**Exercise directions**
Return every line in the entries below that contains the string "Click".

(Item-finding records)
════════
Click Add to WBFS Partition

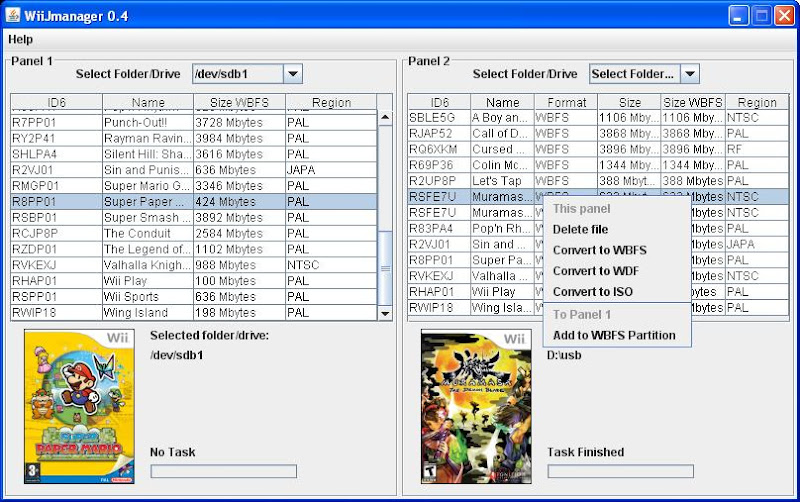[x=614, y=335]
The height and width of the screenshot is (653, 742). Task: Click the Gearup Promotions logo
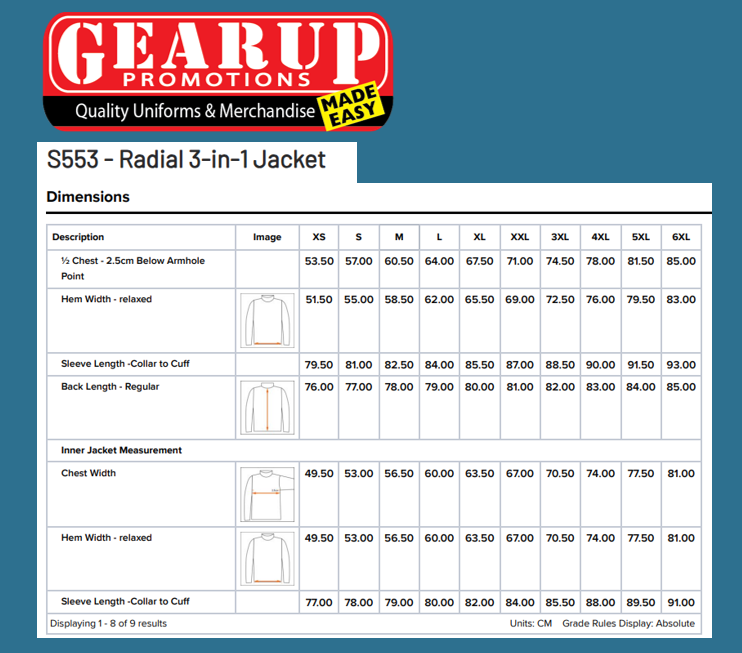(x=215, y=70)
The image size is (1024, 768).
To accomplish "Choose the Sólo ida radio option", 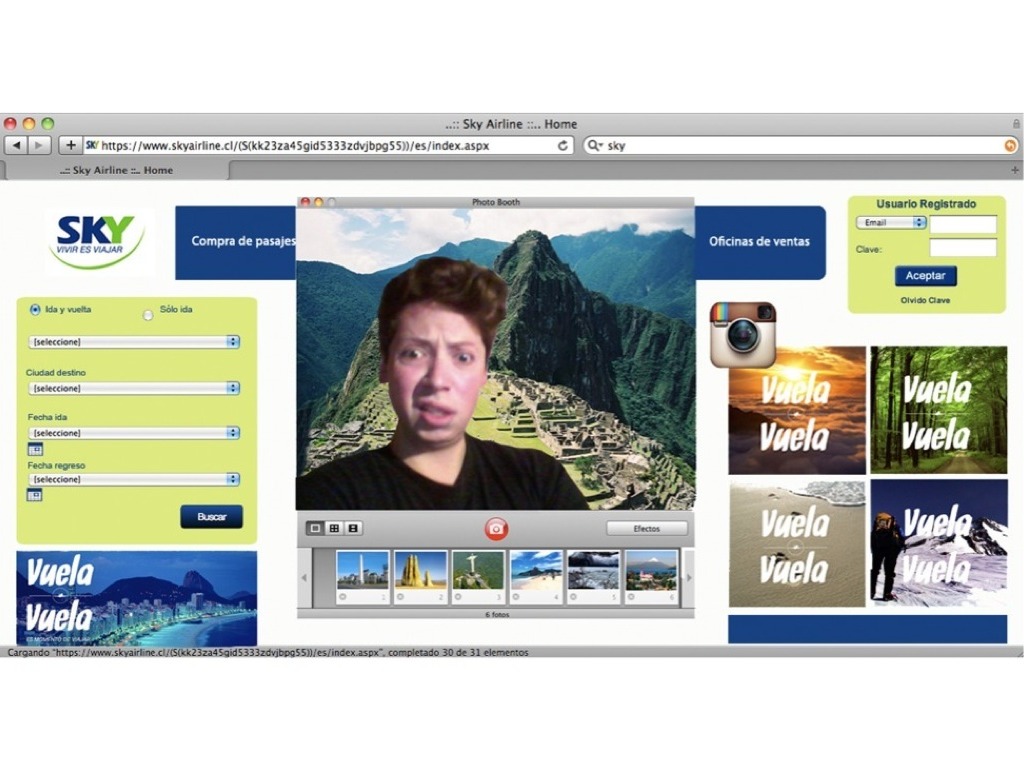I will pos(148,314).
════════
**Complete response**
Click Add to WBFS Partition
The height and width of the screenshot is (653, 742). Task: Click the Gearup Promotions logo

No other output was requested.